Big Data is here, unless you’re thinking about financial reporting. In that case, its not Big Data, its Bushy Data.
Big Data doesn’t fit on a thumb drive, but a database of all XBRL financial reports filed with the SEC does. To date, and for the foreseeable future, financial reporting data isn’t Big Data.
So what is Bushy Data? Bushy Data is data where the ratio of data to metadata is very high. If we think of a typical CSV file generated by a spreadsheet program, there is one row of header data (just the column names) and a large number of data rows. That’s a ratio of metadata (the headers) to data that is very low, 1/10,000 perhaps. And the metadata itself in this example is very simple, the names of the headers and the column breaks, at best. No type, constraint, or validation rules are included.

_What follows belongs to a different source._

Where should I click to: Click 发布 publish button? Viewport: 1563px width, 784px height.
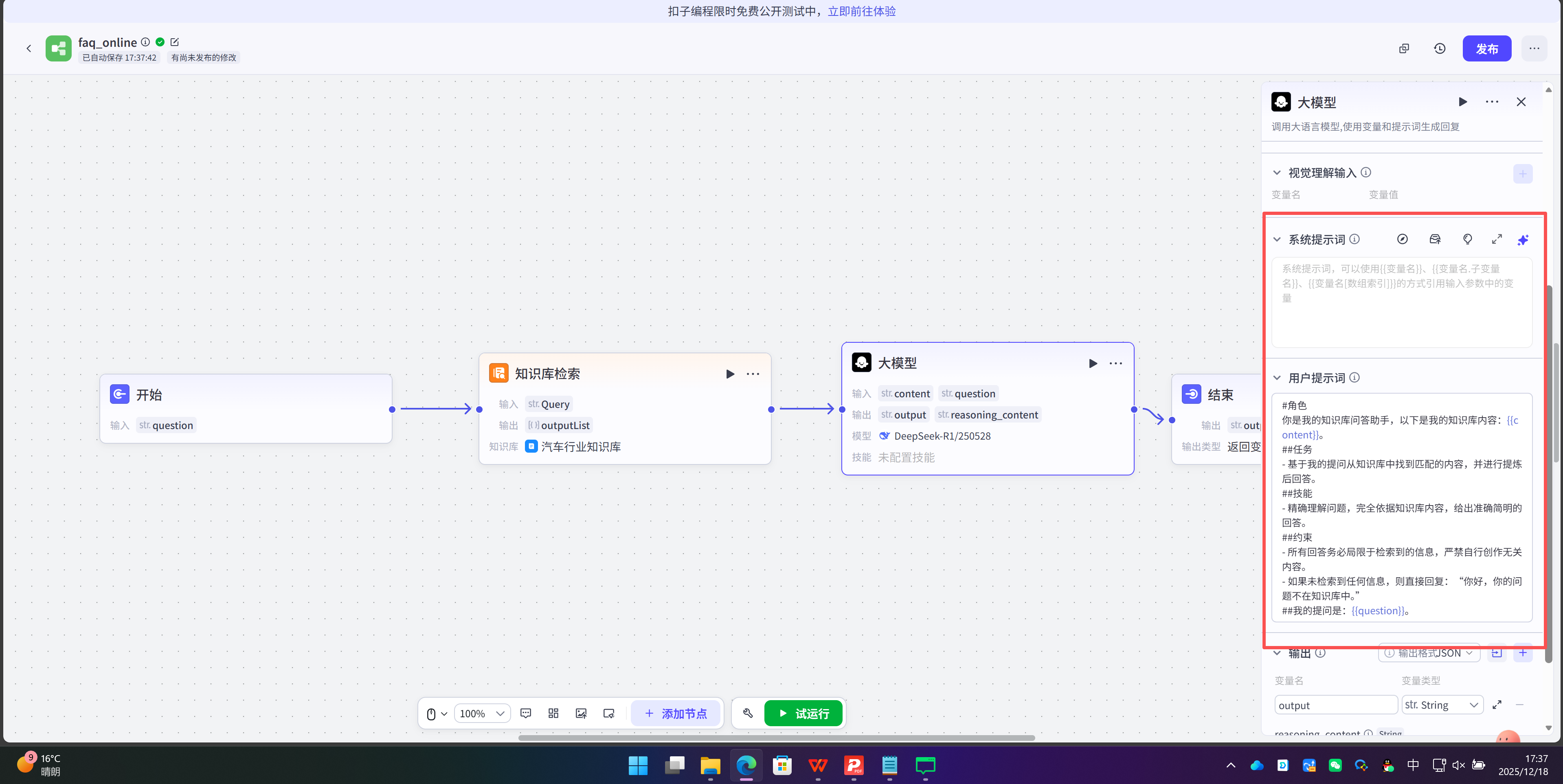point(1486,48)
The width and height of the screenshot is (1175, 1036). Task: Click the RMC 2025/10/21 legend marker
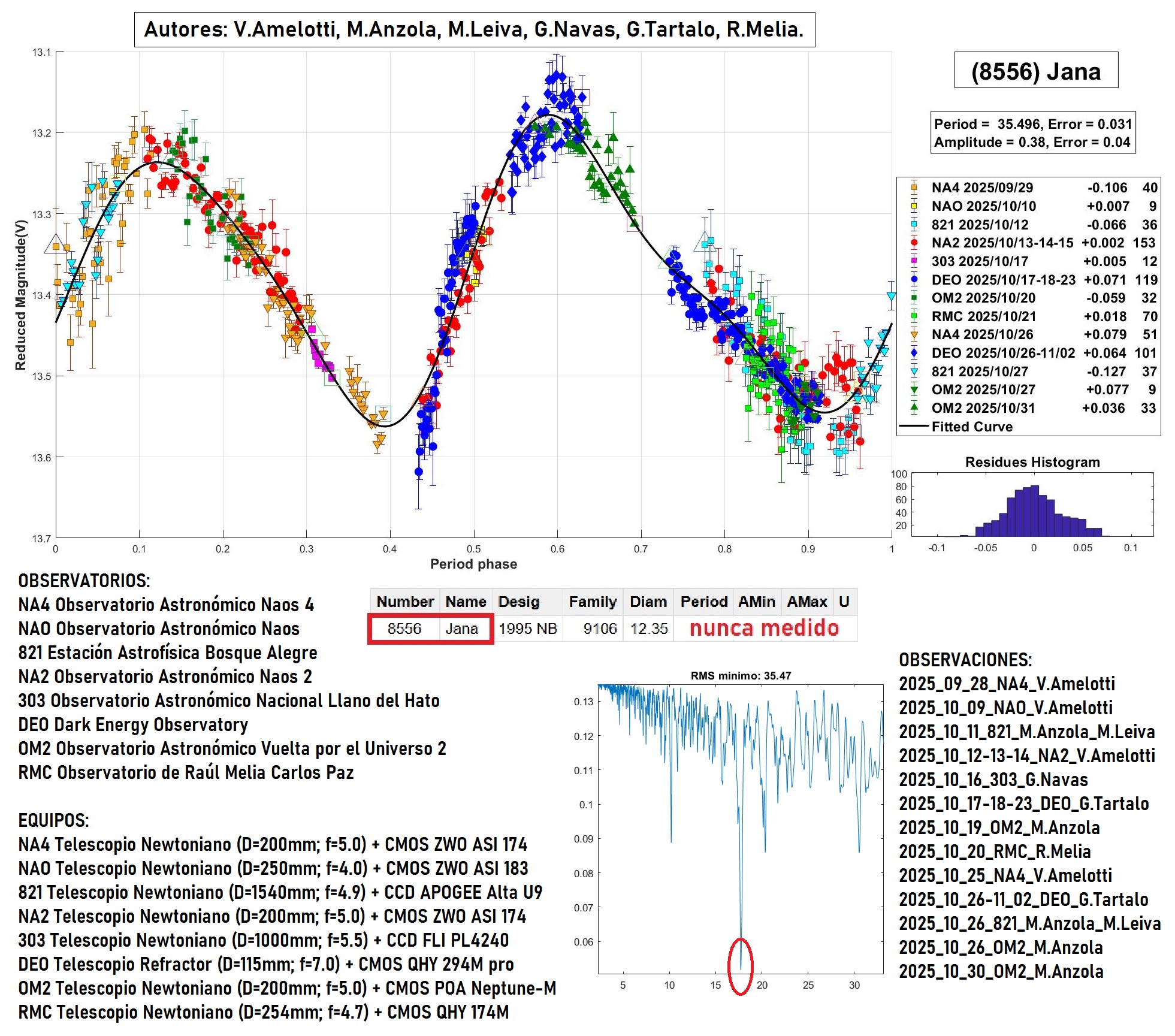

On the other hand, in XBRL financial reporting data the amount of metadata per each data item is very high. In the XBRL instance document, we have contexts for each fact. While contexts can be shared by many facts, current highly dimensional reporting architectures drive towards almost a single fact per context, due to the hypercubes involved.
At that is just the instance document. The attached taxonomies bring in even more metadata, especially the semantic network of how all the accounting concepts relate to each other and to the external world (references and labels, for you XBRL cognoscenti).
The next layer of complexity in the XBRL data is all of the text captured in paragraphs and sections. XBRL as used by the SEC is extremely helpful in allowing a query to be targeted at just the parts of the filing that are of interest, therefore avoiding a lot of ‘false positives’ – clutter in your search results.
SEC filings also have each data point in the text broken out as a separate fact, so a ‘tick and tie’ is possible. This constraint on numbers in text is in effect more metadata.
As vendors rush to hype and sell products as Big Data tools, keep in mind that Big Data isn’t always Bushy Data, and vice versa.